PPD extended the loan to USA for a business purpose in a commercial setting. The loans derived from [703]*703the supply agreement with PPD. Without the supply agreement, PPD would not have made the loan.
To determine the intent of the parties, a court will look to whether the subsequent debt is of the same general kind as the debt specifically secured or whether it has a sufficiently close relationship to the original indebtedness that the consent of the debtor to securing the debt by the earlier mortgage can be inferred.

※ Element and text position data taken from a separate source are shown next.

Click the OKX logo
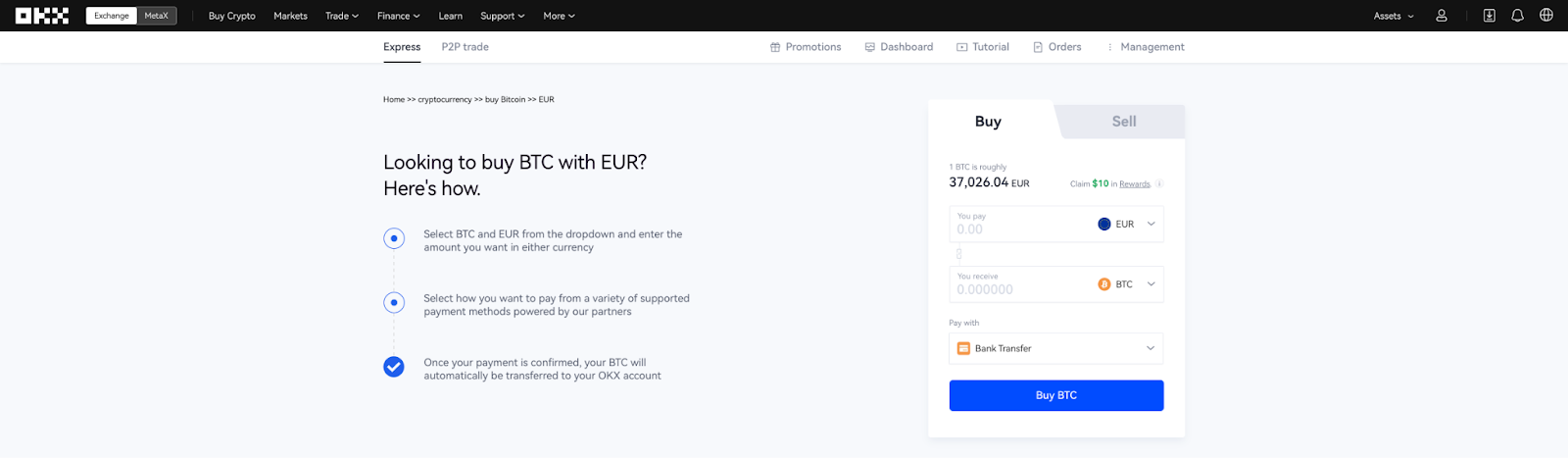 click(42, 16)
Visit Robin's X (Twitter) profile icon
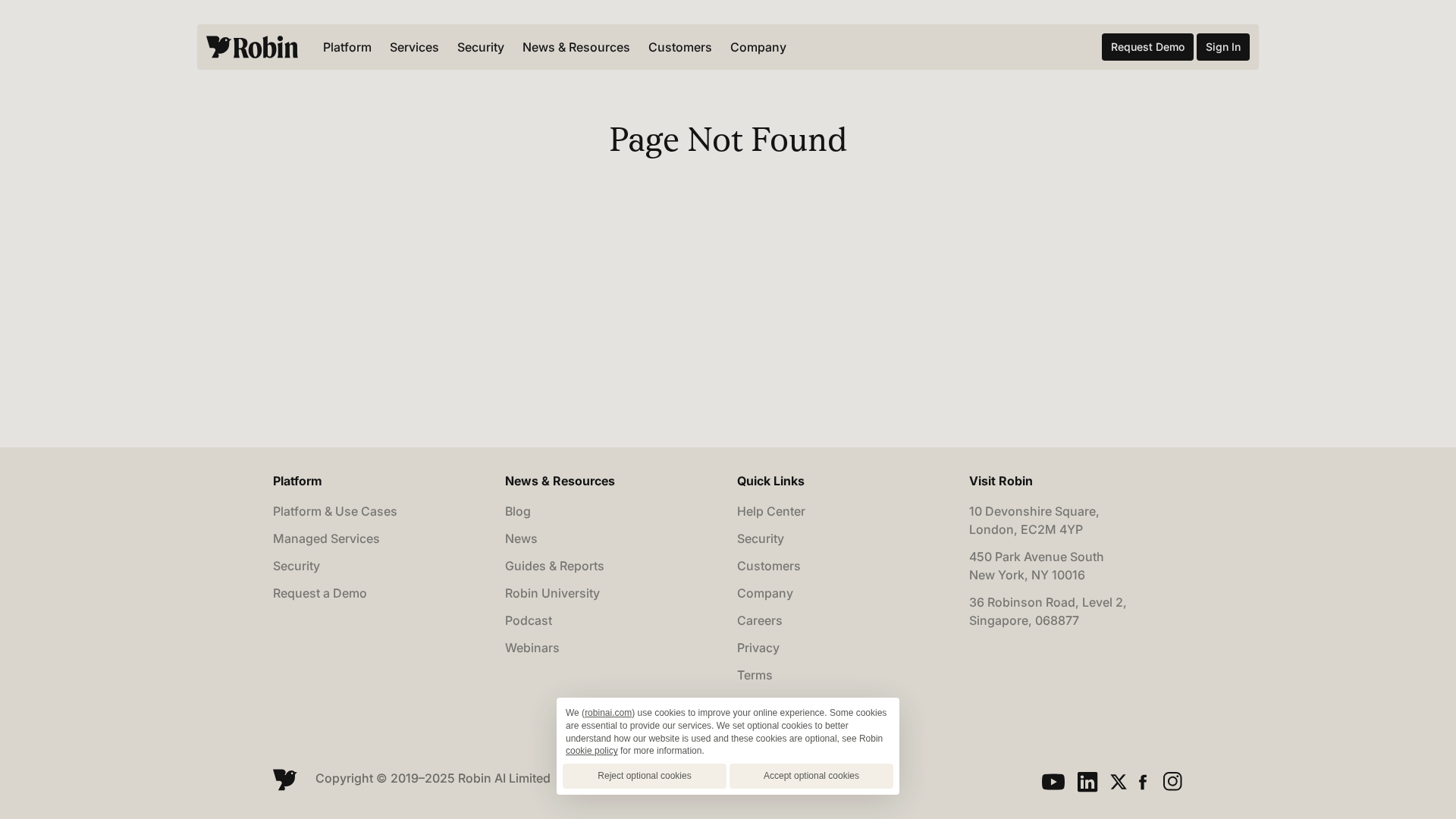The height and width of the screenshot is (819, 1456). 1118,782

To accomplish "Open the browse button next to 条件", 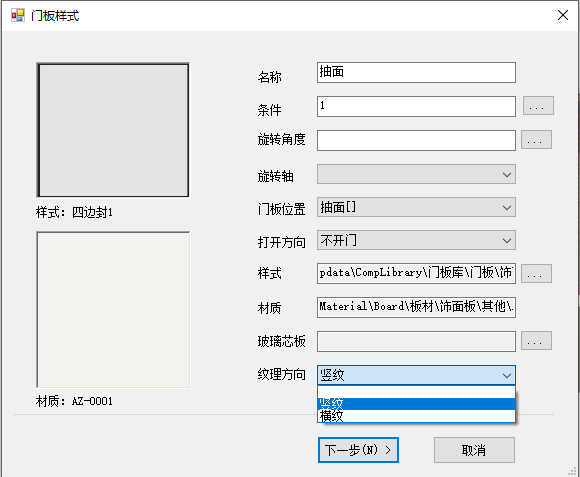I will (x=538, y=106).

Debral Realty, Inc. v. Marlboro Cooperative, supra.
The debt incurred by USA Tech for gasoline deliveries following the April and July 2000 mortgages was of the same general kind as the partial debt secured in that mortgage which included more than $70,000 in debt for gasoline deliveries previously made by PPD. Furthermore, the gasoline debt had a close relationship to the financing which was provided for the purpose of enabling PPD to obtain the ten-year gasoline supply contract and to secure the preexisting debt of USA. The debts evidenced by the mortgage and subsequent delivery of gasoline were for the same business purpose. That is, permitting USA to own and operate the station so that it could purchase future gasoline from PPD.
The Court finds and rules that given the language employed in the mortgage, the purpose of the loan, and the relationship of the loan to the supply agreement, USA, which was represented by counsel, knew or reasonably should have known that the mortgage secured future debt to PPD incurred as a result of the supply agreement. Massachusetts Municipal Wholesale Elec. Co. v. Danvers, 411 Mass. 39 (1991).
Hayek is the principal of USA. He did not testify at trial. USA’s failure to call Hayek permits an inference that his testimony would not have been helpful to the claim made by USA in this bifurcated portion of the case.
The Court finds that there is no evidence of unfairness or oppressiveness in the relationship between USA and PPD. The loans and subsequent gasoline deliveries by PPD were made for business purposes in a commercial setting. USA and PPD were each represented by counsel during all of the negotiations and execution of documents. PPD made accommodations to USA by forbearing institution of suit on the old debt and by providing additional credit through continued deliveries of gasoline in 2001 upon the promise of Hayek that USA would make payments for these gasoline deliveries. PPD relied on the mortgages as security for the promises of USA and Hayek.
INTERIM FINDINGS
This Court finds that the intent of the parties was to include future sales of gasoline over a ten-year period of the first and second mortgages to be included and part of the “dragnet” clause of each mortgage. This Court finds that USA is in default of its payments under the supply agreement; and, therefore, in default of its terms on the second mortgage.